Loss of CBI Protection 

The Reset Rule includes provisions for asserting and substantiating claims that certain reported information (e.g., specific chemical identity information) should be protected against public disclosure, as Confidential Business Information (CBI). However, the rule also contains several potential traps that might cause an unwary company to inadvertently lose CBI protection. Perhaps most significantly, the rule includes several exemptions from reporting for certain chemicals that will be deemed to be “active.” For example, substances that were reported for the Chemical Data Reporting rule in 2016 or 2012 are exempt from reporting under the Reset Rule.

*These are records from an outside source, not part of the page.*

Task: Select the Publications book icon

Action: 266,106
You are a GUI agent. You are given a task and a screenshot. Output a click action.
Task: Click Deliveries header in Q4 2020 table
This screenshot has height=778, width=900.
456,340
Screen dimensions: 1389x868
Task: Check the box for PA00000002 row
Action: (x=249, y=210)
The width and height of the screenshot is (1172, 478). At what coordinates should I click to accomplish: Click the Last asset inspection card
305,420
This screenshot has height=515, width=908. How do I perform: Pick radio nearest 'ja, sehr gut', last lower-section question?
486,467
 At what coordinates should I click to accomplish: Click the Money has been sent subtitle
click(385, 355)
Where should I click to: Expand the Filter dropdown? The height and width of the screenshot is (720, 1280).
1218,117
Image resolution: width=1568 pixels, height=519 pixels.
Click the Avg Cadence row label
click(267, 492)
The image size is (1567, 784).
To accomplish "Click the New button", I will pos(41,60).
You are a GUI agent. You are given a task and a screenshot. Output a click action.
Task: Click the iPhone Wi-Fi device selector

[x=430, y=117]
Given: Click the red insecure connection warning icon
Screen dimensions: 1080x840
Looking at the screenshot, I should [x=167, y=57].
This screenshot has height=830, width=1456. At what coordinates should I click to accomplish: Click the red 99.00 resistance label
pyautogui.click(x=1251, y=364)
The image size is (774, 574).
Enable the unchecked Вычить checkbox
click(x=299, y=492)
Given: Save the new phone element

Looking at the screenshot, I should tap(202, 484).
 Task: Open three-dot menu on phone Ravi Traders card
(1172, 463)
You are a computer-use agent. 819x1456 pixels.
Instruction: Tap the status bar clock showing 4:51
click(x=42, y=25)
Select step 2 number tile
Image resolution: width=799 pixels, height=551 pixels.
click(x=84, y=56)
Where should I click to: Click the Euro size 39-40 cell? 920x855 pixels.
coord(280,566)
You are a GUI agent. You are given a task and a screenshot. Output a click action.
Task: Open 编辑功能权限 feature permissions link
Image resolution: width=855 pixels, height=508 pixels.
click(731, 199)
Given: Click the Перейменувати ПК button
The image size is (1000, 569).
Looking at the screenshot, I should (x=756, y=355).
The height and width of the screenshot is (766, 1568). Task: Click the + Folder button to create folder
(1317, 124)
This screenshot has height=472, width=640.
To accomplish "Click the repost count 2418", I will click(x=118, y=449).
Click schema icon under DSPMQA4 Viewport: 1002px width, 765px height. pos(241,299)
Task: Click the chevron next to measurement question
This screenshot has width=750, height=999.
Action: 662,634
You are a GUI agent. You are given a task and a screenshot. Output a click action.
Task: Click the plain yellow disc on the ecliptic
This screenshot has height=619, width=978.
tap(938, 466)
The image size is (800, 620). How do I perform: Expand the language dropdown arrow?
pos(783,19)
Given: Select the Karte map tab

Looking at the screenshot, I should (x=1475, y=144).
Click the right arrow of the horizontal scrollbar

However, if a company takes advantage of this exemption and decides not to report a substance for the reset, the substance may lose any CBI protection it had previously.   

As these examples illustrate, while the Inventory Reset Rule’s reporting requirements appear to be straightforward, the rule raises a number of complex compliance challenges. Companies that fail to adequately plan for, and execute, their obligations under the rule may face significant disruptions in their operations.